◆ **Work request**: Look for the line with "You are a computer-use" in the data below, then reproduce word for word that line and every line after it. Leave out all pictures and add nothing.

START Excerpted data

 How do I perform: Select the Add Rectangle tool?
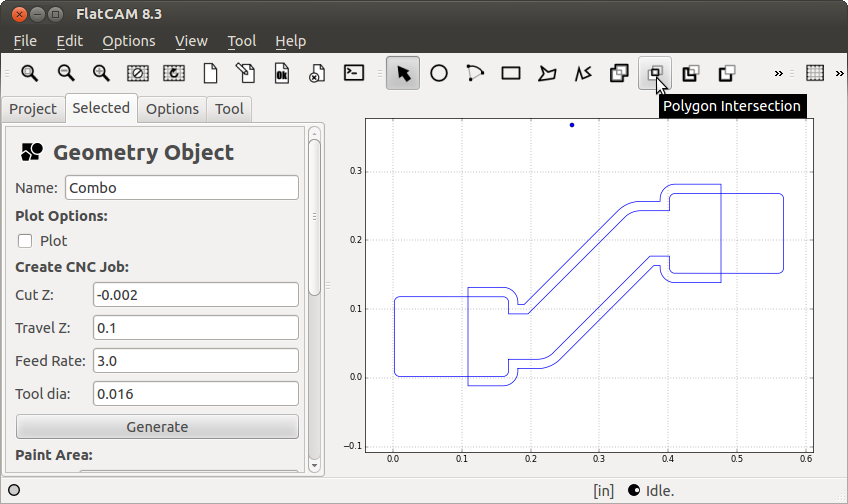[511, 73]
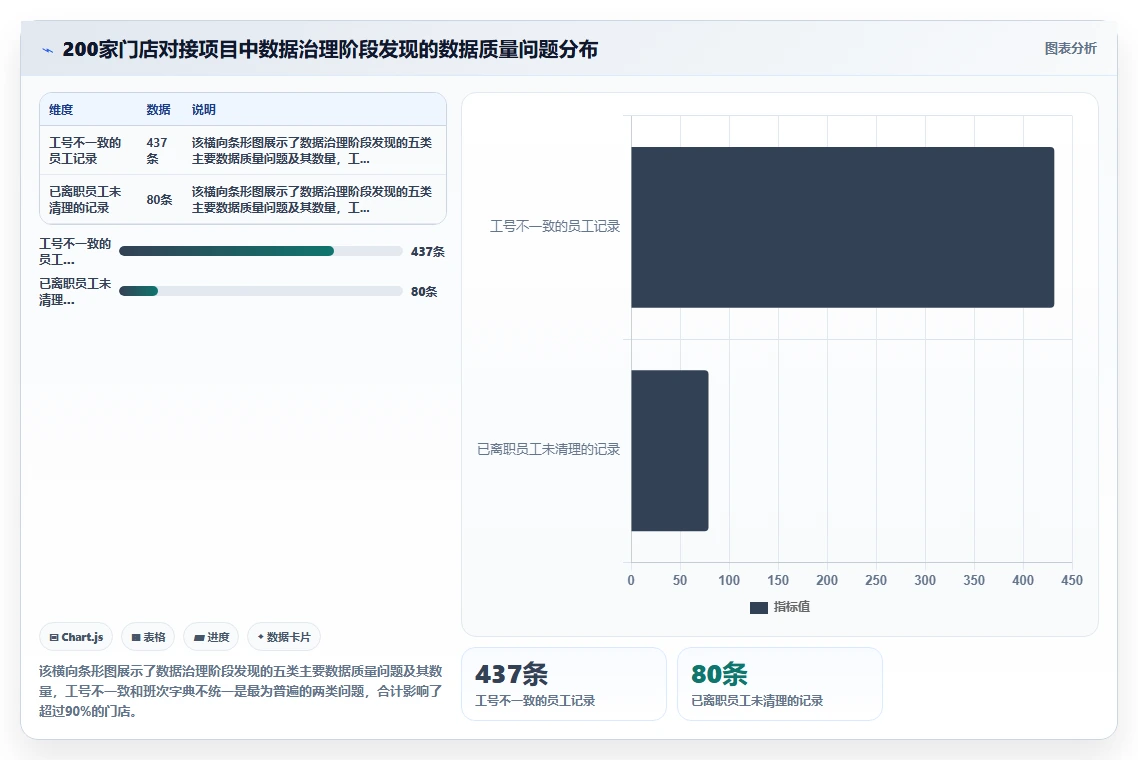
Task: Select the 工号不一致的员工记录 table row
Action: [242, 150]
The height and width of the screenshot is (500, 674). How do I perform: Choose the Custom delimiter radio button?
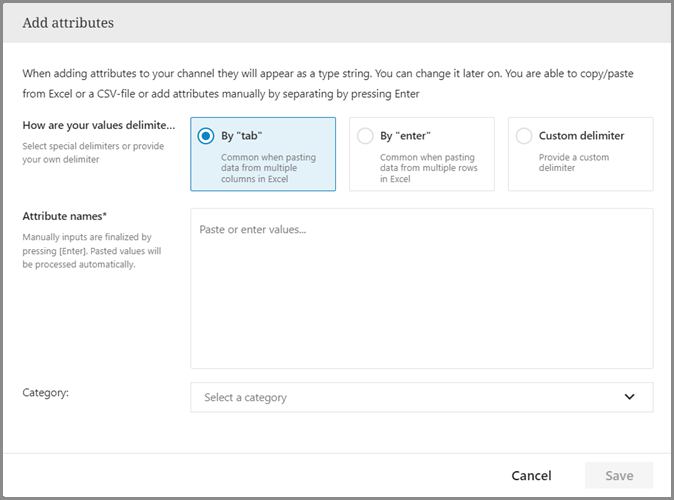(524, 136)
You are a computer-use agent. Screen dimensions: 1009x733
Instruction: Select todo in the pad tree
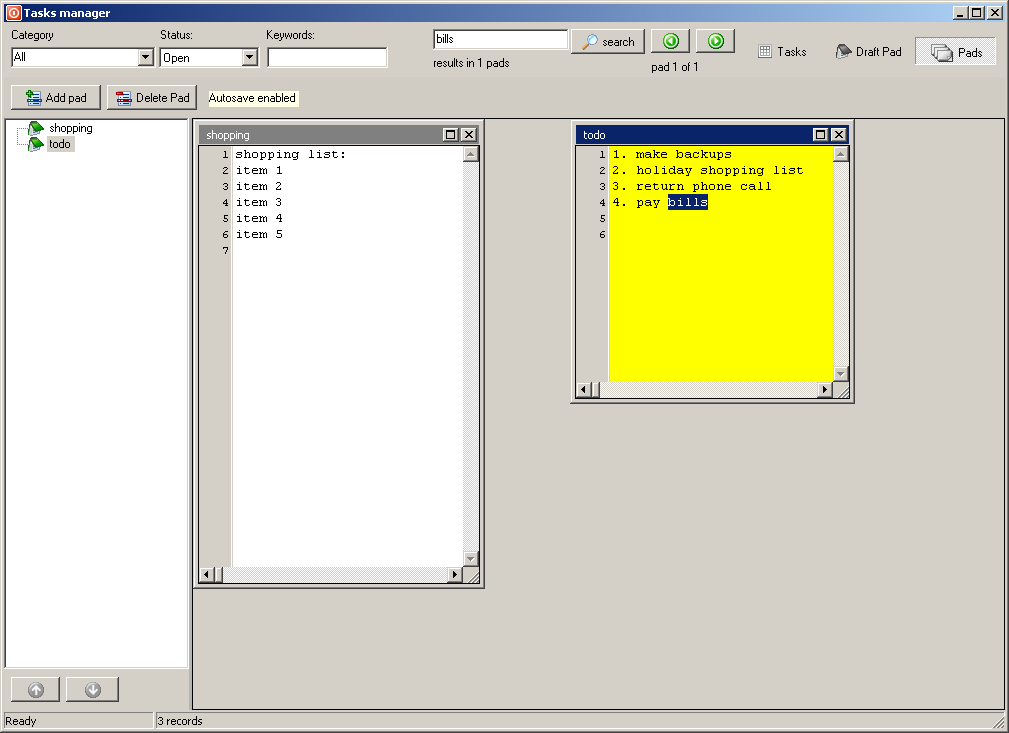(60, 143)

END Excerpted data

◆ **Result below**:
You are a computer-use agent. Screen dimensions: 1009x733
Instruction: Select todo in the pad tree
(60, 143)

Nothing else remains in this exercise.